• _Document extract_:
The moral conflict in the novel, the decision that Peter must make, for his relationship, for his livelihood, for the future, confounds him. He simply can’t move from the one place that seems to be forcing him to go. The crux of the novel, how simple it seems at the beginning, a book about a brother coming to visit, becomes so much more as it explores the past and present of Peter and Rebecca — how they met, what their days are like, what their marriage is like, and how they’ll continue after Mizzy’s eventual departure — truly feels complex by the end. It’s a quiet narrative but the writing is just so superior, so effective, that this novel might just end up being one of the best I’ve read all year.

#50 – The Beauty of Humanity Movement

Camilla Gibb’s previous novel, Sweetness in the Belly, truly, is one of the best novels I’ve ever read in my life. Pitch perfect with an amazing story, the novel honestly moved me in ways that books are supposed to, breaking your heart and pulling tears from your eyes. So, you can imagine the kind of pressure I was putting on her latest novel, The Beauty of Humanity Movement. But a good friend had told me that the novel wasn’t as good as her last, and that’s what I went in thinking. You shouldn’t have preconceived notions before you read a book, truly, it changes your perspective.

When I first started reading, I couldn’t get Kung-Fu Panda out of my head. Jack Black chasing his dream of being a Kung-Fu artist while working hard in a noodle shop. It was all about the noodles. The pho, and its integral part of the lives of the men who devour the soup made by one of the novel’s main characters, Old Man Hung, takes a central role. And I couldn’t stop seeing a giant panda balancing a bowl of pho on his head. It took a while to get passed that silliness that my brain created, and it took a while for me to get into this novel. Vietnam makes for an interesting setting, its customs, the after-effects of the war, the divided nature of the politics that define the modern state, they all combine to create something exotic (and I hate to use that word but it fits) that balances the very real and human interests of the novel with something different, something more.

• _What to do_:
a: Write out, word for word, the part of the book review above that opens with the words containing "#50 – The Beauty" and closes with "changes your perspective.".
b: Extend the book review above by continuing it from its final sentence.

• _Material supplied_:
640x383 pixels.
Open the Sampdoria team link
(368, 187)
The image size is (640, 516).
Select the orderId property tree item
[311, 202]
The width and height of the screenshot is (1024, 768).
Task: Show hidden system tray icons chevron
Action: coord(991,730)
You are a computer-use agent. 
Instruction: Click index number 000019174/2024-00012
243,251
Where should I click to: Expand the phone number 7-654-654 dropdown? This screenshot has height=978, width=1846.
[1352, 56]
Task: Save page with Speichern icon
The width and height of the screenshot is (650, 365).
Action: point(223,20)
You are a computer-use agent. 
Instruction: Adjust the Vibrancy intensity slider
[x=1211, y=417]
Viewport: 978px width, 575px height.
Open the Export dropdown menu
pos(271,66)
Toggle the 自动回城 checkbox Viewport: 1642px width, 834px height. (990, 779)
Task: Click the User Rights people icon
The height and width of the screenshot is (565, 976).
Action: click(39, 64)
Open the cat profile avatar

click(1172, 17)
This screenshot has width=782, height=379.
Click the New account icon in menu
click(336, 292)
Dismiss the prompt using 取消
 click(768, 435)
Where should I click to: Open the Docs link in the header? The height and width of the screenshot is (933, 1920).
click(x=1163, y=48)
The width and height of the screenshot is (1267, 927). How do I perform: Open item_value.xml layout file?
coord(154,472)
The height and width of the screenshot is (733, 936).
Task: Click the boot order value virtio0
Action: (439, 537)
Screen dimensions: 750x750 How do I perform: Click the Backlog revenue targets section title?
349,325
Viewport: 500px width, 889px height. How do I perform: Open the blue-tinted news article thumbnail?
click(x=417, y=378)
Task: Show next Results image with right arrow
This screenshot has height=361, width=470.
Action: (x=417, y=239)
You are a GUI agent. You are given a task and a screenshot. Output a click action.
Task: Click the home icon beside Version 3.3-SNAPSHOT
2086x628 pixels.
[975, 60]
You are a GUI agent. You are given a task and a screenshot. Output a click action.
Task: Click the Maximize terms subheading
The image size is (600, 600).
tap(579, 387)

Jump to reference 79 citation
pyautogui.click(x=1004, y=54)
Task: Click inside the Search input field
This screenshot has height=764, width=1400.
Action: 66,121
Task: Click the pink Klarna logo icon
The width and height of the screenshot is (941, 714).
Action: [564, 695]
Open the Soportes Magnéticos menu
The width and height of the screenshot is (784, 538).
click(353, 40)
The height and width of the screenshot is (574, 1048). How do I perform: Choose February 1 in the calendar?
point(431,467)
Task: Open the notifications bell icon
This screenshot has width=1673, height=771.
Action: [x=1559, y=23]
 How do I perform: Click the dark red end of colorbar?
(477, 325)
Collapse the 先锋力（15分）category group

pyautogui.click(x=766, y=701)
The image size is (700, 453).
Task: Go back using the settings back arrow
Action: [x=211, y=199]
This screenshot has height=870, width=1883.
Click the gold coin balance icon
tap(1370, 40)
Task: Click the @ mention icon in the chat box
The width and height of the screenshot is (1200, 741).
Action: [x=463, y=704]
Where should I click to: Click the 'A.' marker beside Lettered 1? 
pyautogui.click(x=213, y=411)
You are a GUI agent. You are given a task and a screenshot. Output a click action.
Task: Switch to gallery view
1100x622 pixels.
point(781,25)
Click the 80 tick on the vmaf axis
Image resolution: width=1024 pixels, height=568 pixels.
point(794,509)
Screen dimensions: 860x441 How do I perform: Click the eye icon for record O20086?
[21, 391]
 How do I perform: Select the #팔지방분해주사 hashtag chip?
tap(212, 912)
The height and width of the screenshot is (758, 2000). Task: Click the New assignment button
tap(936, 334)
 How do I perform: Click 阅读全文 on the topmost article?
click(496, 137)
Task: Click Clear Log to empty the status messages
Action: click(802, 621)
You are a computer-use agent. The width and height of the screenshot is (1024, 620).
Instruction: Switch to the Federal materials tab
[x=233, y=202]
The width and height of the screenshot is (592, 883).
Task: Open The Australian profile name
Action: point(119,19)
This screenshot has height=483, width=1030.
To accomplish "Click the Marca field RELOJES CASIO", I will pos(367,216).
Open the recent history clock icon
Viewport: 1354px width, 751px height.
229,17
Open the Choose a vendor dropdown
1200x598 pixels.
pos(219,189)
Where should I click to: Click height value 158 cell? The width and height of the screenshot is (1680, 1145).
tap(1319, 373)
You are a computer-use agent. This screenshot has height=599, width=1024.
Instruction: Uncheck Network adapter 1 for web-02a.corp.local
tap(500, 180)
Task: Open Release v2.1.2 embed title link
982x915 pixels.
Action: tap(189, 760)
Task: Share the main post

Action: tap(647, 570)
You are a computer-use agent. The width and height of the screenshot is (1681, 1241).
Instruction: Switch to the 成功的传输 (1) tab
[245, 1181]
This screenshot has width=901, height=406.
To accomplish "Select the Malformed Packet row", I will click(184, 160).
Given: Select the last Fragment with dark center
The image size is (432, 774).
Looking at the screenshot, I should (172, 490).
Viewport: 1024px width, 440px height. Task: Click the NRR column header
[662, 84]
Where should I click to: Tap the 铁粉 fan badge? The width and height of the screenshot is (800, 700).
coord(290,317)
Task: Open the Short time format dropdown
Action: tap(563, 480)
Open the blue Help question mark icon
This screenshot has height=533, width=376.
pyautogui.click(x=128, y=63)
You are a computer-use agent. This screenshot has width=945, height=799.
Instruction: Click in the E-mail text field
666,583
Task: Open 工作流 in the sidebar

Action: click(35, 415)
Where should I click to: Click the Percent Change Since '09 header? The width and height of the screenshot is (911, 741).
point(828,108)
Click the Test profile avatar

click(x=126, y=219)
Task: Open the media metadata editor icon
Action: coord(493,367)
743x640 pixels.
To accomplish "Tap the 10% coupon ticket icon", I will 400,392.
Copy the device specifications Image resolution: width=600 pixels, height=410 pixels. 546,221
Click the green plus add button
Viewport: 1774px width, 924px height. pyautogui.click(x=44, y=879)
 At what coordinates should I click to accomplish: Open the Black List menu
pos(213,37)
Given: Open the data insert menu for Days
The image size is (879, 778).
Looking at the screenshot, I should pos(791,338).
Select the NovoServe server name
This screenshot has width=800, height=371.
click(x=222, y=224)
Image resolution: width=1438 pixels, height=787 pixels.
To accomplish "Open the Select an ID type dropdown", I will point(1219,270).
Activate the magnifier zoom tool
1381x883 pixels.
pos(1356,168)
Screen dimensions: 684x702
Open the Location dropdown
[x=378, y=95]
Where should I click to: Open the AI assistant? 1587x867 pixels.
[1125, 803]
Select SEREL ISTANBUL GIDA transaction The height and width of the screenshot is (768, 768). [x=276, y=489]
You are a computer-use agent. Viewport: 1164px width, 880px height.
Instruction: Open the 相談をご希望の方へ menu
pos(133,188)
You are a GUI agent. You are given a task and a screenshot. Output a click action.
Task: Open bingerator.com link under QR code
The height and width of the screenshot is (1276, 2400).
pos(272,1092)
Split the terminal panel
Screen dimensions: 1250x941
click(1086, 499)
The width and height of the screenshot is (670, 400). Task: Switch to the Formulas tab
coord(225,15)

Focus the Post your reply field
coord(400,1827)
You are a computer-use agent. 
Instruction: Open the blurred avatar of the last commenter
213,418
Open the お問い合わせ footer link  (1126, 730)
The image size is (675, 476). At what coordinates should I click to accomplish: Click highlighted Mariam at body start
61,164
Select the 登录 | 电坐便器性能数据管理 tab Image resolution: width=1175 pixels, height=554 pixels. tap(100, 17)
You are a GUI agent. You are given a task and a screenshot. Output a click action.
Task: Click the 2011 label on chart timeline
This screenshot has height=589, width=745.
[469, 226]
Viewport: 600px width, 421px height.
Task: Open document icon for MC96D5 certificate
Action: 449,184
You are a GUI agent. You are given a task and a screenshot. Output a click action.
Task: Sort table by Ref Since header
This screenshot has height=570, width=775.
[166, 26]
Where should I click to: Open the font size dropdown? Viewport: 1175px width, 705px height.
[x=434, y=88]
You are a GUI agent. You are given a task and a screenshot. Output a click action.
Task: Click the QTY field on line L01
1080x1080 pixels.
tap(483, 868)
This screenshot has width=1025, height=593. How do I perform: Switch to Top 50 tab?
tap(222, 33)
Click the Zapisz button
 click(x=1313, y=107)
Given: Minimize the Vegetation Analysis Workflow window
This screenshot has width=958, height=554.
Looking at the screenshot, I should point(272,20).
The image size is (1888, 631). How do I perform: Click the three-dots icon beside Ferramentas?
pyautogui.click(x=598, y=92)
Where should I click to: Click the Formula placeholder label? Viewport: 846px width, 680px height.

• _Activity answers_:
a:
#50 – The Beauty of Humanity Movement

Camilla Gibb’s previous novel, Sweetness in the Belly, truly, is one of the best novels I’ve ever read in my life. Pitch perfect with an amazing story, the novel honestly moved me in ways that books are supposed to, breaking your heart and pulling tears from your eyes. So, you can imagine the kind of pressure I was putting on her latest novel, The Beauty of Humanity Movement. But a good friend had told me that the novel wasn’t as good as her last, and that’s what I went in thinking. You shouldn’t have preconceived notions before you read a book, truly, it changes your perspective.

b:
The unrequited love that Old Man Hung has for the neighbour, Lan, was the thread throughout the book that I most appreciated. His love for her lasted decades, and she wronged him in a way that couldn’t be forgiven, and how it all comes together in the end was fitting, strong and ultimately lovely. The novel is about generations, fathers and sons, respecting your elders, daughters searching for stories of their fathers, and about how politics turns into something so much more real when one is faced with the colossal change over the last forty years. Change comes quickly and change sometimes shows the utter strength of all of the people in this novel. Hung, his adopted family in Tu and Binh, Maggie, a Vietnamese-American trying to find her father, and Lan, their lives intertwine in ways that you don’t expect when the book opens, and it ends in ways you don’t expect. It’s a solid journey in between. It’s not Sweetness, but it’s a very good book, even if it feels uneven, and even maybe unfinished in certain ways. It’s almost as if the book needed something more to pull it all together, the human relationships work on one level but I was looking for something a little deeper. Maybe I was expecting too much.

It’s funny, the only other Canadian novel that I’ve read set in Vietnam, David Bergen’s The Time In Between, felt kind of the same way — the setting, as much as it informed the novel, as much as it defined the novel, also served to alienate the novel in ways that, as a reader, I felt often throughout the narrative. However, Gibb is such a lovely writer, has such a way with human emotion, with weaving important political meaning and messages with her more personal stories of the people living through the revolution, through the Humanity Movement itself, and consistently reminds us that art has to be worth dying for, that even the novels failings can be overlooked.